Features. 2. Mai 2021 | / 5,0

Geschrieben von:
Simon Ackers

Verspielte Harmonien und melancholische Streicher, hier noch schnell ein paar Jazz-Referenzen eingeworfen und dann kommen große Synthie-Wände. Die musikalische Bandbreite von Leon Vynehall scheint riesig und das obwohl die Diskographie des Briten noch sehr überschaubar ist. Lag zu Beginn mit ‘Music for the Uninvited‘ und ‘Rojus‘ der Fokus auf der Tanzfläche, folgte 2018 mit ‘Nothing is Still‘ sein orchestrales Debütalbum. Was seine Musik aber stets verbindet, ist ein Hang zum Erzählerischen.

Gekoppelt an Geschichten oder lose Themen, bekommen seine Platten einen ganz eigenen cineastischen Charakter. Dementsprechend groß war die Spannung, als Vynehall seine neue LP ‘Rare, Forever’ ankündigte. Welche Sounds und Themen wird er uns dieses Mal präsentieren? Wir trafen den Musiker vorab zum Gespräch, bei dem er uns verriet, was er durch die Arbeit an seiner ersten LP alles gelernt hat und was Selbstverwirklichung und Nietzsche mit dem Titel des aktuellen Albums zu tun haben.

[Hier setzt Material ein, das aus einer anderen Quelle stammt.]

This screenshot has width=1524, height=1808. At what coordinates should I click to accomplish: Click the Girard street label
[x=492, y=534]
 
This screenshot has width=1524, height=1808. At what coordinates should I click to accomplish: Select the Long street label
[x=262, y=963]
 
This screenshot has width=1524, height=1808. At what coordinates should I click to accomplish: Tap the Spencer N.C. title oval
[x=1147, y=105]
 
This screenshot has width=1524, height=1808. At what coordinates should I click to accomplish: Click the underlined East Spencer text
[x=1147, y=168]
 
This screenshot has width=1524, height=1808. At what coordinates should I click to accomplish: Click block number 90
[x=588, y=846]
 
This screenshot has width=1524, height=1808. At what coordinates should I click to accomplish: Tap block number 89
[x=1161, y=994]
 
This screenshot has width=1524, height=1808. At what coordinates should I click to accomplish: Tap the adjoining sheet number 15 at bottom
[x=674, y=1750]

DJ LAB: Deine Musik lebte bisher stark von einem bestimmten Narrativ oder einem Thema, das den Klang bestimmt. Auf ‘Rojus’ war es das Balzverhalten der Paradiesvögel und auf ‘Nothing Is Still’ die Migrationsgeschichte deiner Großeltern. Wenn wir das so weiter fortführen, was ist dann die Geschichte von ‘Rare, Forever’?

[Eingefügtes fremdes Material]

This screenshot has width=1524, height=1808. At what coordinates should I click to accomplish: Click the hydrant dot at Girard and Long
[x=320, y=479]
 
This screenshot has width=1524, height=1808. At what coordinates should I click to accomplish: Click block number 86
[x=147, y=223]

Leon Vynehall: Bei diesem Album war es zum ersten Mal so, dass ich nichts von außerhalb gesucht habe, das mich beeinflusst. Es ist eher ein Blick in den Spiegel. Das Thema ist Selbstverwirklichung und die Frage, warum man überhaupt etwas erschaffen muss. Der ganze Prozess rund um ‘Nothing Is Still’ hat mich ziemlich ausgebrannt. Die LP und das Buch dazu haben vier Jahre gedauert, die Arbeit daran war sehr intensiv. Danach kamen dann noch anderthalb Jahre Tour und Promotion dazu. ‘Nothing Is Still’ war also für eine relativ lange Zeit ein großer Teil von mir. Als ich damit fertig war, kam dann eine Phase, in der ich mich fragte: Was nun? Mit dieser plötzlichen Leere muss man erst einmal klarkommen. In der Zeit bin ich gerade 30 geworden und da kommen dann die großen Lebensfragen auf: Was will ich als Nächstes machen und warum mache ich das überhaupt? ‘Rare, Forever’ hat mich auf den Pfad gebracht, mich damit intensiver zu beschäftigen und diese Fragen zu beantworten.

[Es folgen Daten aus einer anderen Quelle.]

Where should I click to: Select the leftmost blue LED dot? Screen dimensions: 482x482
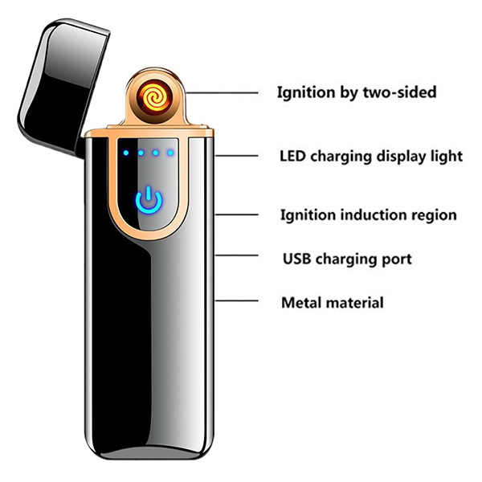click(x=127, y=152)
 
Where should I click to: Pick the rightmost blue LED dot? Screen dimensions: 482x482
click(x=170, y=152)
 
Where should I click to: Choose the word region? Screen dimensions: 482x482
click(x=434, y=215)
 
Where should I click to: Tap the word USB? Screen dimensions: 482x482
click(x=296, y=259)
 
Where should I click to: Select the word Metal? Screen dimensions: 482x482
click(x=299, y=303)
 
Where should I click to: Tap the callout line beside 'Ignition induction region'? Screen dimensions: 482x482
click(x=238, y=214)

Könnte man also sagen, das Narrativ der Platte ist deine eigene persönliche Geschichte?

Leon Vynehall: Im Nachhinein ja, wobei es eher ein persönlicher Konflikt statt die Geschichte ist. Ich bin mit der Einstellung an die Sache rangegangen, den Gedanken, meine Musik an ein bestimmtes Thema zu koppeln, vollständig hinter mir zu lassen. Es sollte eher wie bei abstrakter Kunst sein, dass ich einen ersten Pinselstrich auftrage und mich von da an frei leiten lasse. Als ich dann eine erste Version des Albums gehört habe, klang es alles total verwirrend, so als hätte ich nicht einen klaren Gedanken fassen können. Das wollte ich aber auch so haben, denn als ich mit dem Album anfing, fühlte ich mich genau so. Ich wollte mir und den Leuten etwas beweisen und ihnen in gewisser Weise alles an den Kopf werfen, was in mir steckt, mich nicht nur auf eine Sache oder ein Thema beschränken. Die Platte habe ich dann allerdings eine längere Zeit liegen lassen, weil ich nicht wirklich zufrieden war. Dieser ganze Prozess, immer wieder zu dem Album zurückzukehren, ist dann am Ende meine persönliche Auseinandersetzung mit mir selbst geworden.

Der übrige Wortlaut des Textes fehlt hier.